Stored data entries

• • • • • • •

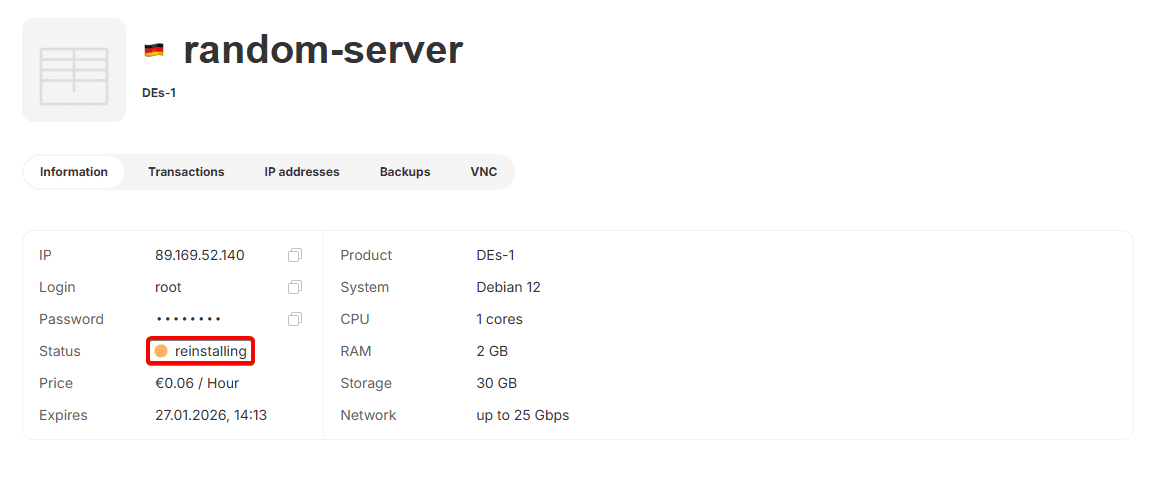Click the DEs-1 subtitle under server name
Viewport: 1161px width, 481px height.
tap(159, 93)
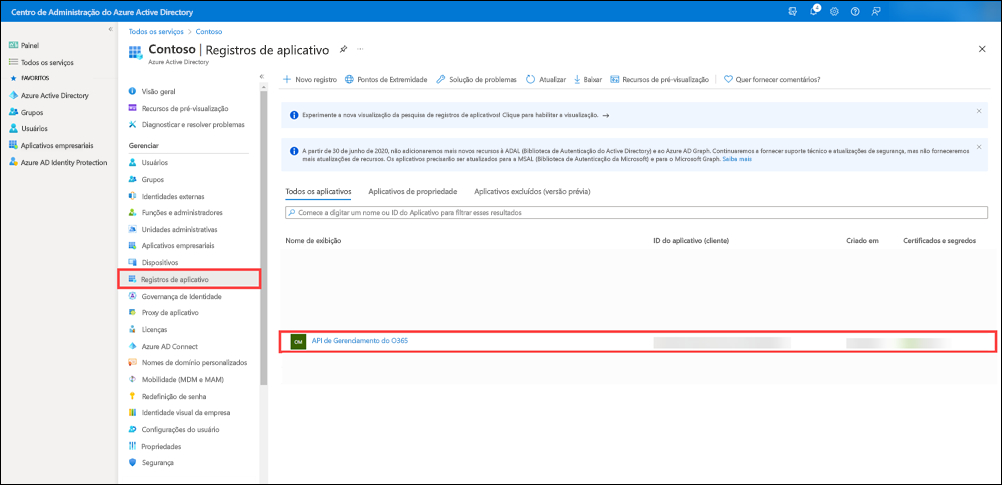Open Pontos de Extremidade
This screenshot has width=1002, height=485.
(386, 79)
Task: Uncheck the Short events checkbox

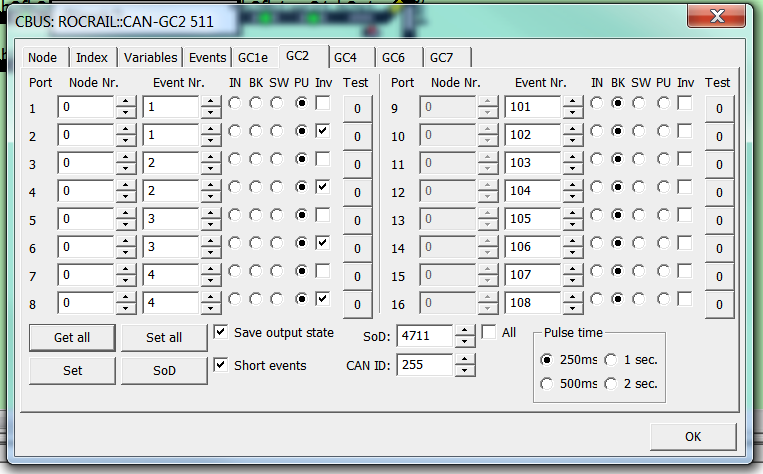Action: pos(222,366)
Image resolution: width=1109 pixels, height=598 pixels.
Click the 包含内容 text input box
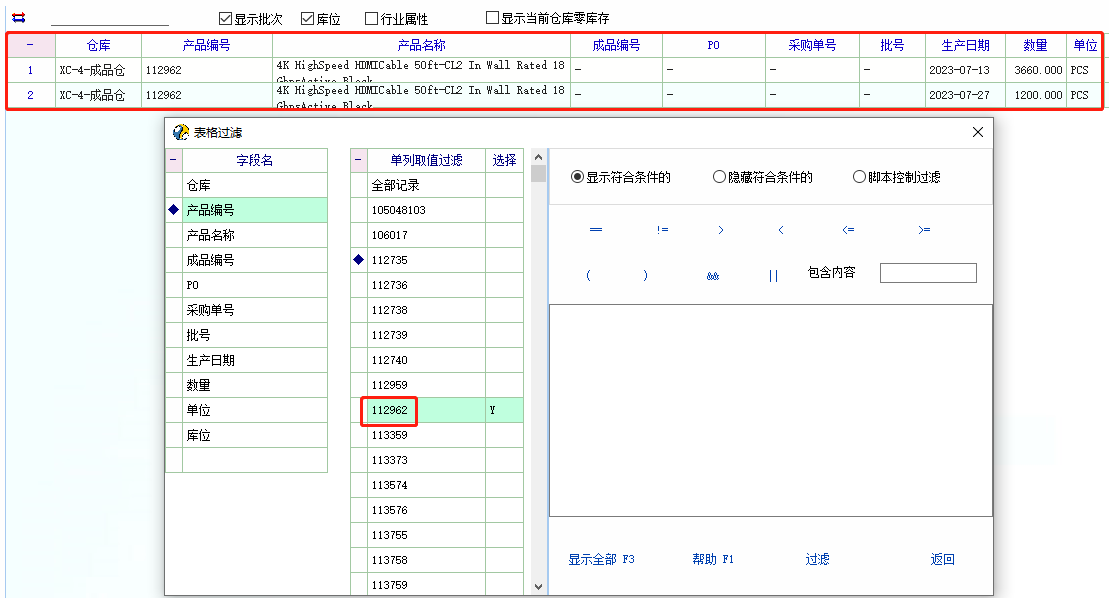(x=927, y=273)

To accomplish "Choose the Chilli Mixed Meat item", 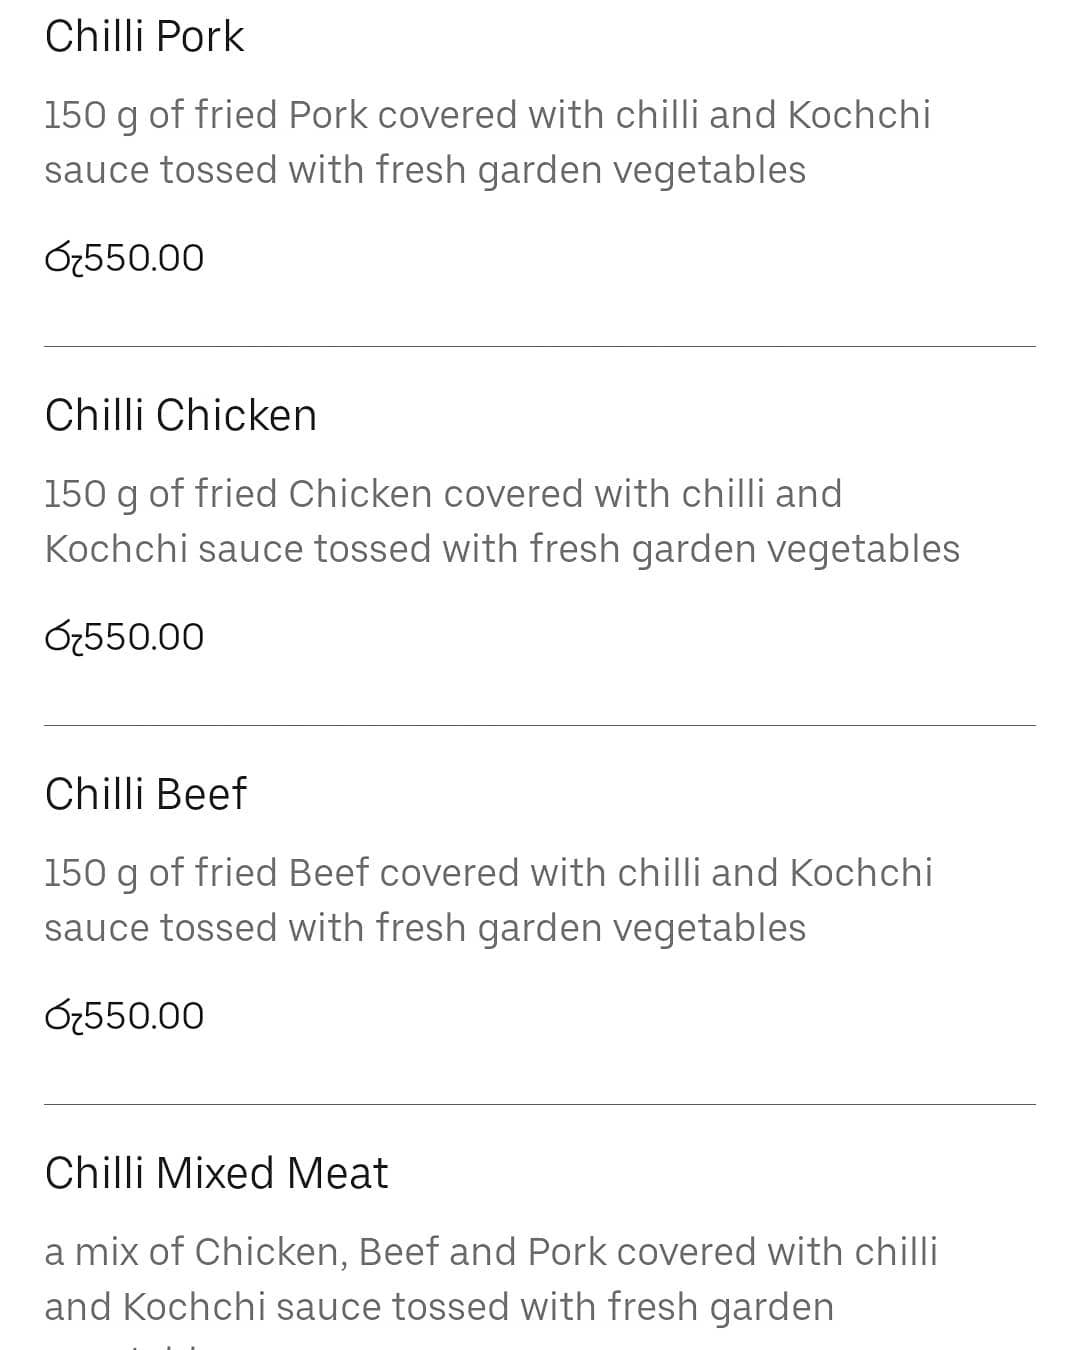I will [216, 1173].
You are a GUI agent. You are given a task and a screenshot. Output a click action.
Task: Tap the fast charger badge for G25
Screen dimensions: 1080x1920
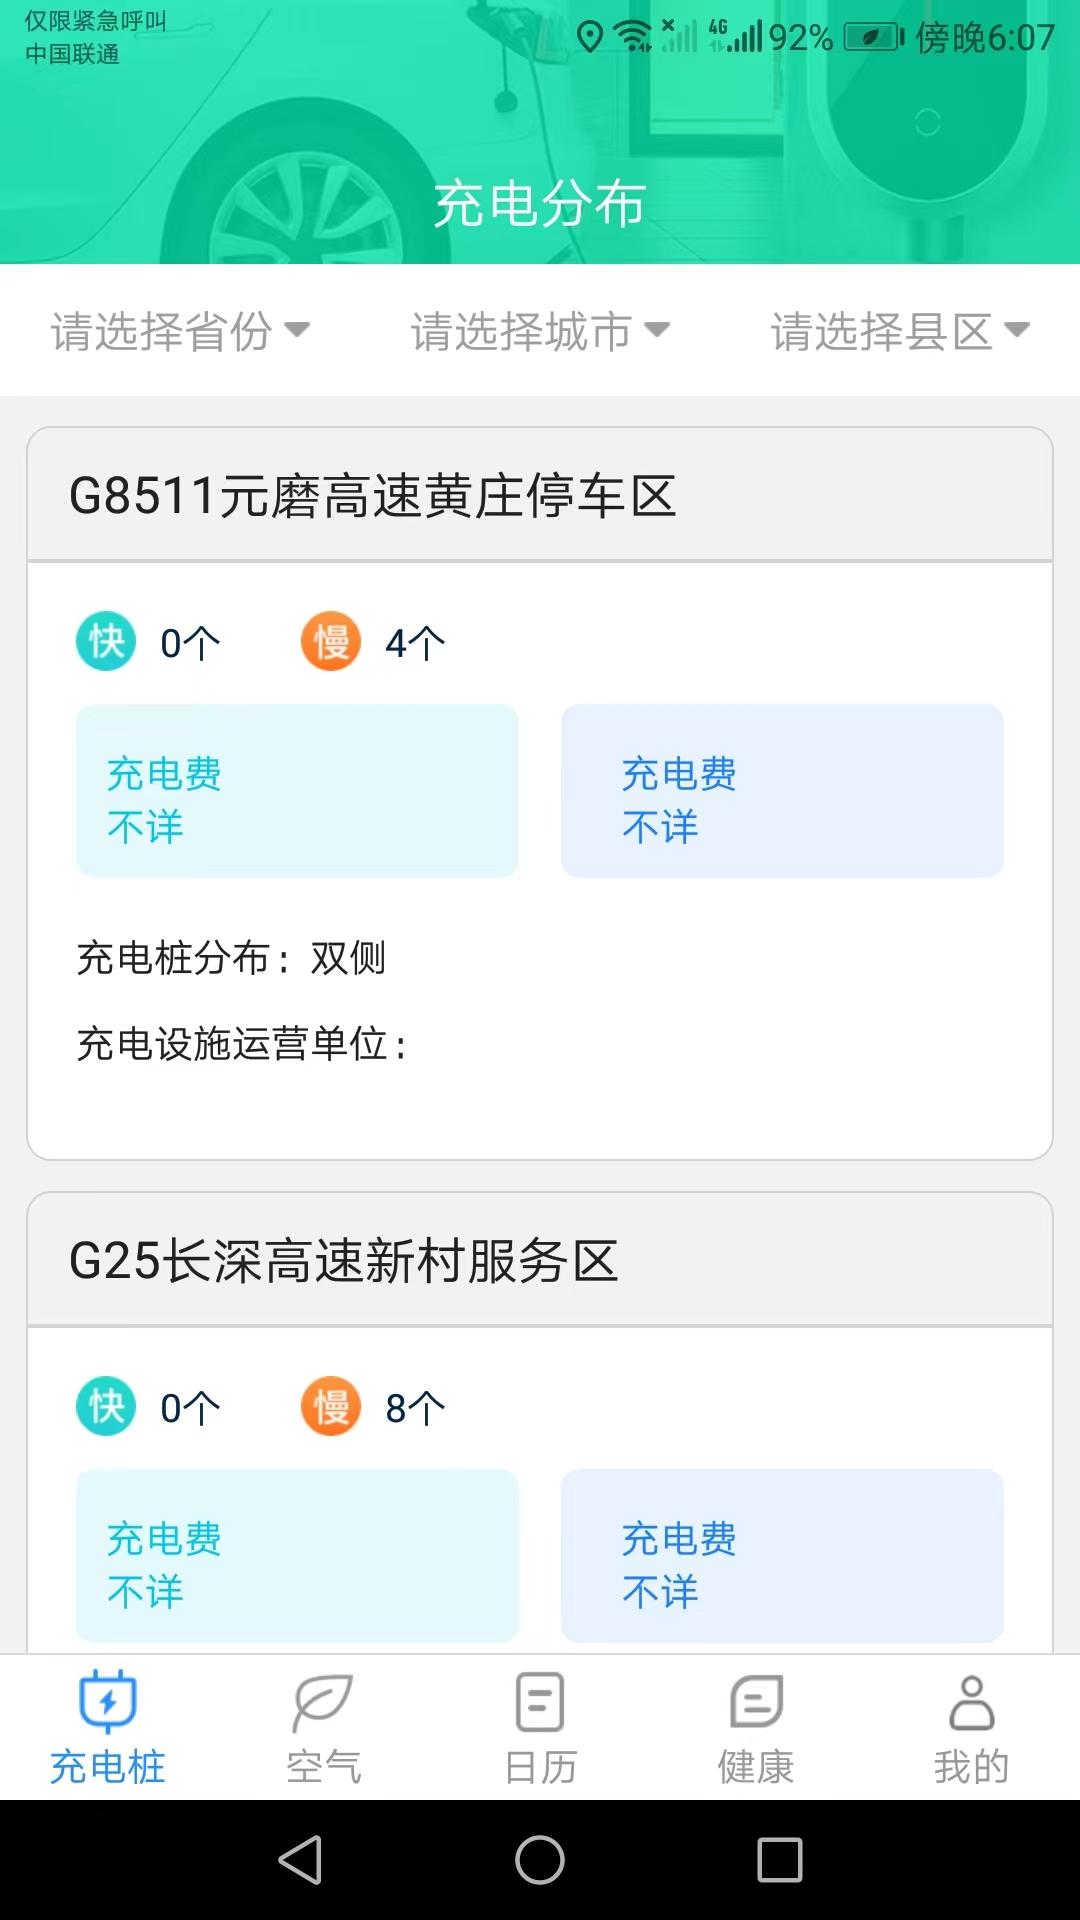106,1406
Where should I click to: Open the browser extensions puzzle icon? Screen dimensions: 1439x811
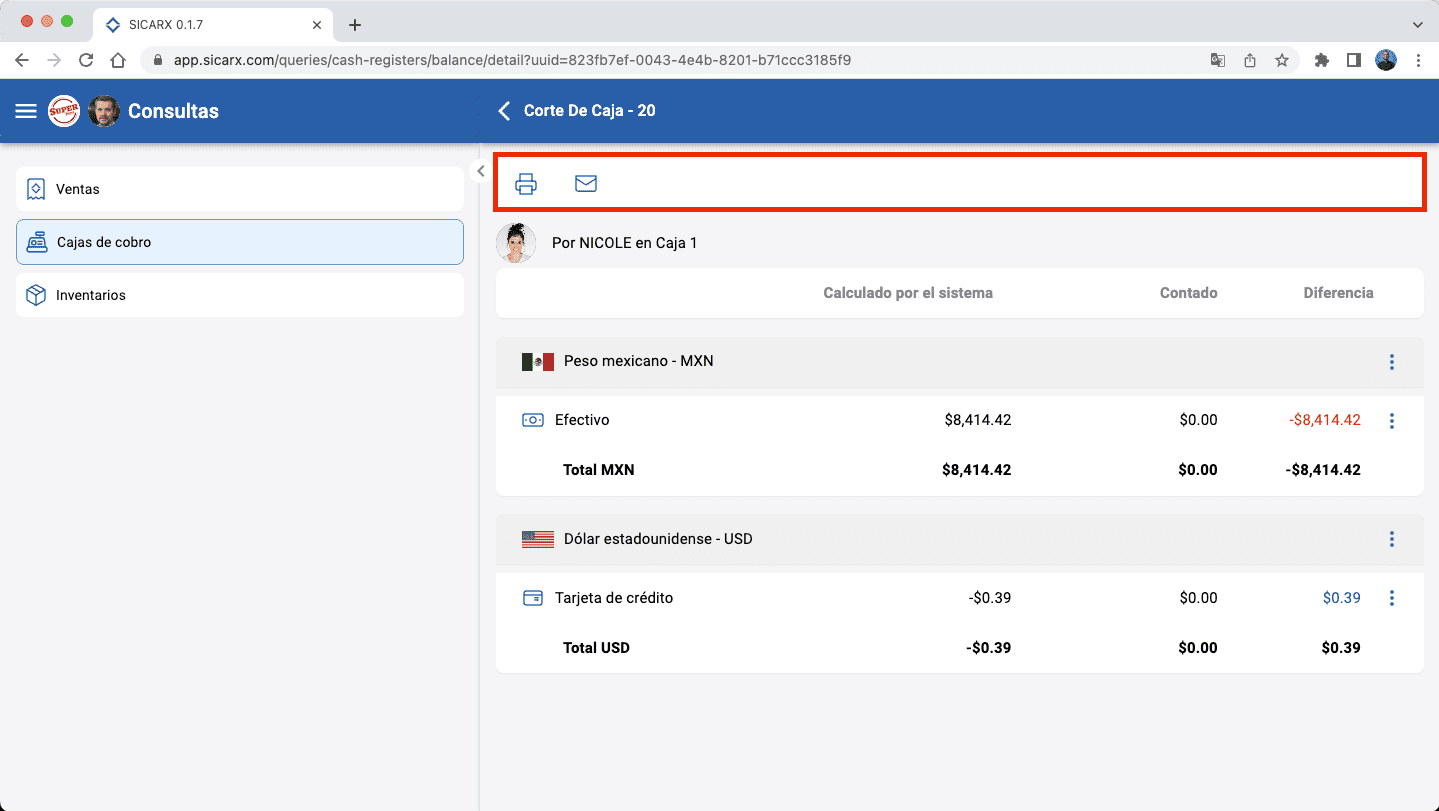pyautogui.click(x=1322, y=60)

• • • • • • •

• _About this task_: All lines from the one containing "Where should I" to the last line of the data above, both included, should be printed exactly, and the pictures should not appear.

• _Exercise answer_:
Where should I click to: Open the browser extensions puzzle icon? Screen dimensions: 1439x811
pyautogui.click(x=1322, y=60)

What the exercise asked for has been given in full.